[Data items]
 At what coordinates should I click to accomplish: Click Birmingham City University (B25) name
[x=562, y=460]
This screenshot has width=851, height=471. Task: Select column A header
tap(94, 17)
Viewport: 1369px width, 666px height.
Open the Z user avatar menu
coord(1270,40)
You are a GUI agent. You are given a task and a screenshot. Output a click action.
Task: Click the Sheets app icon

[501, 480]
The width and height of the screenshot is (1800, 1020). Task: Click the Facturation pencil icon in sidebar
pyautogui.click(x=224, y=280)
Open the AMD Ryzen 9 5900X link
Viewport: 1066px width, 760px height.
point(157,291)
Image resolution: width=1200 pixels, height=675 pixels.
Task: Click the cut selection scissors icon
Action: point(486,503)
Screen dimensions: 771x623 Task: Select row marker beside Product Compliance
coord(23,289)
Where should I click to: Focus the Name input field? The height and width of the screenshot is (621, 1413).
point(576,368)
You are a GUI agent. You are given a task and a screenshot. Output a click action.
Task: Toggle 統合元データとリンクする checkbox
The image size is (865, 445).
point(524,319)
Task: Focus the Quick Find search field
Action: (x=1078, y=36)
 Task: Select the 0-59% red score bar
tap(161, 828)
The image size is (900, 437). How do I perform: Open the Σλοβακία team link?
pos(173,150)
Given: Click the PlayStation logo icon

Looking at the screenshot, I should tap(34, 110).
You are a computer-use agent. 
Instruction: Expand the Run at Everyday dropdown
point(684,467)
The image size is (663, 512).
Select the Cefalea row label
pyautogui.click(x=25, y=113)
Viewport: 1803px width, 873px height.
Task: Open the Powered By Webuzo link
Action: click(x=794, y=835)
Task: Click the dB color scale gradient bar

■ **Work instruction**:
Transcribe all the entries, keeping each one exactly as it is.

■ **Expected answer**:
 At what coordinates should I click to accomplish: Click Birmingham City University (B25) name
[x=562, y=460]
This screenshot has width=851, height=471. Task: Select column A header
tap(94, 17)
Viewport: 1369px width, 666px height.
Open the Z user avatar menu
coord(1270,40)
You are a GUI agent. You are given a task and a screenshot. Output a click action.
Task: Click the Sheets app icon

[501, 480]
The width and height of the screenshot is (1800, 1020). Task: Click the Facturation pencil icon in sidebar
pyautogui.click(x=224, y=280)
Open the AMD Ryzen 9 5900X link
Viewport: 1066px width, 760px height.
point(157,291)
Image resolution: width=1200 pixels, height=675 pixels.
Task: Click the cut selection scissors icon
Action: point(486,503)
Screen dimensions: 771x623 Task: Select row marker beside Product Compliance
coord(23,289)
Where should I click to: Focus the Name input field? The height and width of the screenshot is (621, 1413).
point(576,368)
You are a GUI agent. You are given a task and a screenshot. Output a click action.
Task: Toggle 統合元データとリンクする checkbox
The image size is (865, 445).
point(524,319)
Task: Focus the Quick Find search field
Action: (x=1078, y=36)
 Task: Select the 0-59% red score bar
tap(161, 828)
The image size is (900, 437). How do I perform: Open the Σλοβακία team link?
pos(173,150)
Given: Click the PlayStation logo icon

Looking at the screenshot, I should tap(34, 110).
You are a computer-use agent. 
Instruction: Expand the Run at Everyday dropdown
point(684,467)
The image size is (663, 512).
Select the Cefalea row label
pyautogui.click(x=25, y=113)
Viewport: 1803px width, 873px height.
Task: Open the Powered By Webuzo link
Action: click(x=794, y=835)
Task: Click the dB color scale gradient bar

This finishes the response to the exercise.